----- Passage shown

The beneficial effects of bee pollen are familiar, and many of us are already taking advantage of this “superfood” by regularly consuming bee pollen as a food supplement. However, bees produce several other byproducts that can be equally beneficial.
Propolis is one such byproduct; this is a resinous substance that honey bees collect from various sources, including tree buds and sap flows. Bees use this resin as a sealant in their hives, usually to fill in small gaps that are 6 millimeters wide or less. (Bees use beeswax to plug larger gaps.) Propolis can be sticky at room temperatures; when it’s cold out, propolis gets hard and brittle.
Bees themselves derive tremendous benefit from propolis. It reinforces the structural stability of their beehives. It makes the hives more easily defended, preventing parasites from entering. It reduces vibrations within the hive. The chemical content of propolis can vary depending on region; generally, it is 55 percent resins and balms (such as flavonoids), 30 percent fatty acids and waxes, 10 percent essential oils, and 5 percent protein, in the form of bee pollen. There are various trace elements and other nutrients present as well.
For humans, the primary benefit of propolis is as an antibiotic. The bioflavonoids present in propolis strengthen the body’s immune system, enhancing our resistance to disease; propolis supplements the effectiveness of vitamin C and stimulates enzyme formation. Some research suggests that propolis can act against the various bacteria that cause pneumonia, salmonellosis, influenza, herpes, tuberculosis, and other diseases. It can also act as an antifungal agent.

----------
----- Given records

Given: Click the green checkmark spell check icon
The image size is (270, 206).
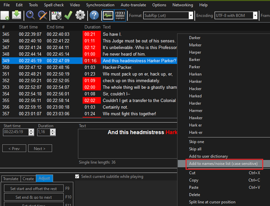Looking at the screenshot, I should point(68,15).
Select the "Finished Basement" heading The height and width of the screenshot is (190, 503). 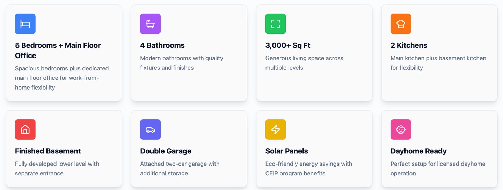(x=48, y=151)
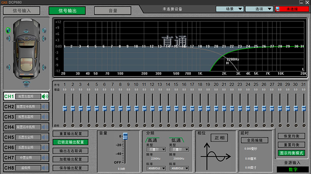Toggle the enable dot under EQ band 16
The width and height of the screenshot is (311, 174).
coord(185,126)
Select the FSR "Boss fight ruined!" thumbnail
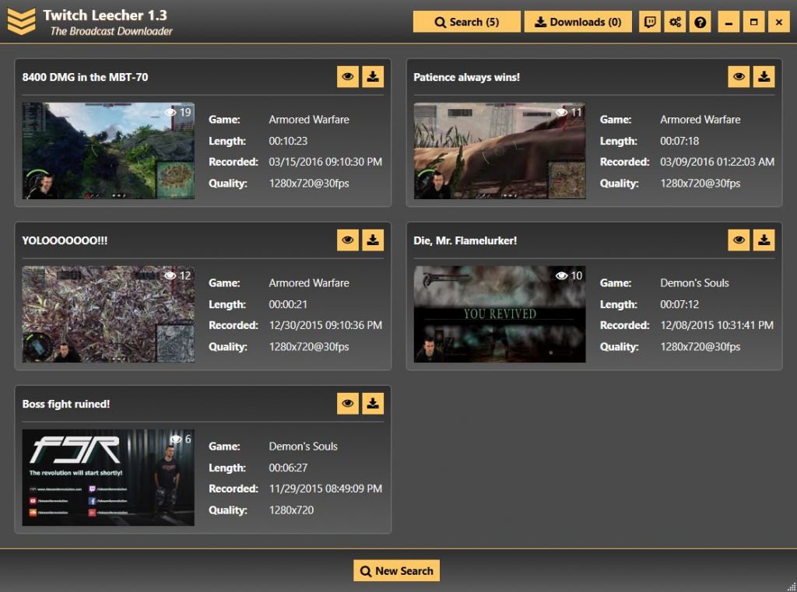Viewport: 797px width, 592px height. point(108,478)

----------

Exercise set.
(1) Name each disease the passage on propolis lists by name as caused by bacteria that propolis can act against.
(2) Write out the part of the passage on propolis that opens with "The beneficial effects" and closes with "hard and brittle.", replacing "sealant" with "filler".

Answers by item.
(1) pneumonia, salmonellosis, influenza, herpes, tuberculosis

(2)
The beneficial effects of bee pollen are familiar, and many of us are already taking advantage of this “superfood” by regularly consuming bee pollen as a food supplement. However, bees produce several other byproducts that can be equally beneficial.
Propolis is one such byproduct; this is a resinous substance that honey bees collect from various sources, including tree buds and sap flows. Bees use this resin as a filler in their hives, usually to fill in small gaps that are 6 millimeters wide or less. (Bees use beeswax to plug larger gaps.) Propolis can be sticky at room temperatures; when it’s cold out, propolis gets hard and brittle.